The album was recorded before Nick McMaster had joined the band so he only appears as an additional vocalist on the recording and the bass guitar was played by both Marston and Barr.[4]
Recording
Colin Marston recorded, mixed and mastered the album in his studio Menegroth, the Thousand Caves in Woodhaven, Queens. Though the band initially intended to use a lo-fi approach, the music was too dense to come out successfully. The album was recorded on 2" tape with multiple microphones and guitar layers. Marston describes it as "pure and ambient" as a contrast to the buzzy trebley guitar and fake reverb found on some older black metal. The guitars were doubled with different tones and recorded in the same room as the amps so that feedback proliferates the recording. The bass guitar was run through two amplifiers, one slightly dirtier than the other. The drums were tuned as low as possible and recorded from a distance to give a loud sound with no reverb or triggers.[5]

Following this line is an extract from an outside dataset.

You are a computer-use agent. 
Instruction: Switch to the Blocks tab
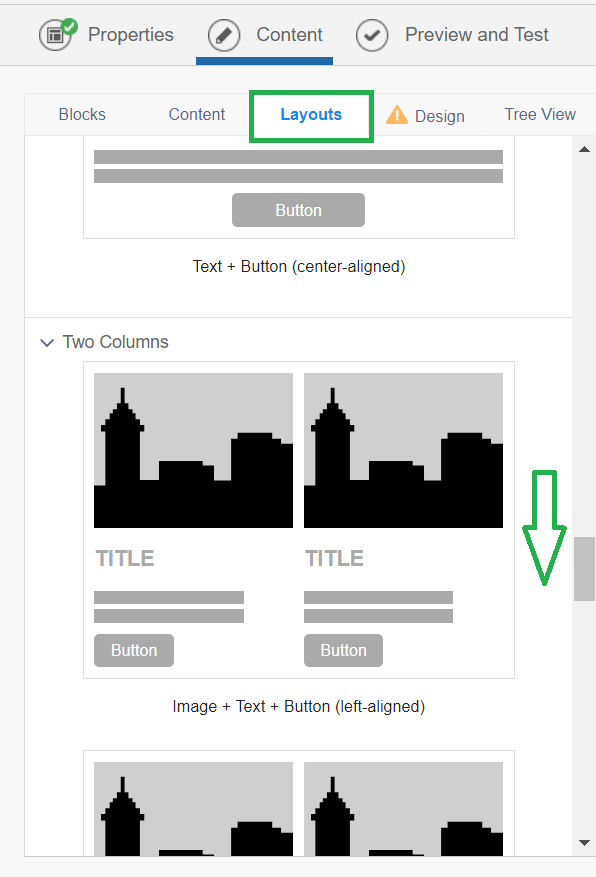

In a review for AllMusic, Phil Freeman called Krallice "an album full of high-speed shifts and sudden left turns, as guitar solos erupt out of the riff-storm like a demonic dolphin leaping from a lake of lava, or the band suddenly halts what had seemed like frantic, headlong momentum to begin playing an entirely different riff."[6]
A reviewer for Pitchfork stated: "The results are hard to grasp, but strangely addictive. Krallice would have made a marvelous soundtrack to Pi."[1]
Dead Rhetoric's David E. Gehlke commented: "a six-song stormer that is as frenetic and memorable as anything to pop out of the underground the last 12 months... Highly recommend, essential, etc. and so forth –Krallice is the USBM album of the year."[7]
A writer for the Metal Detektor described the album as "a superb black metal record," and wrote: "With this debut, Krallice have risen to and arguably surpassed Wolves in the Throne Room like levels of elite American black metal brilliance, and once again shows that Profound Lore... is a truly elite label."[8]
A reviewer for Burning Ambulance portrayed the album as "a six-song explosion of hoarse screams, avalanche-like blast beats and stunningly intertwined guitar riffs," and remarked: "Each track erupted in virtuosity—solos rocket out of nowhere, riffs took sudden sharp turns. It was breathtaking, but impossible to absorb or decipher without multiple focused listens."[9]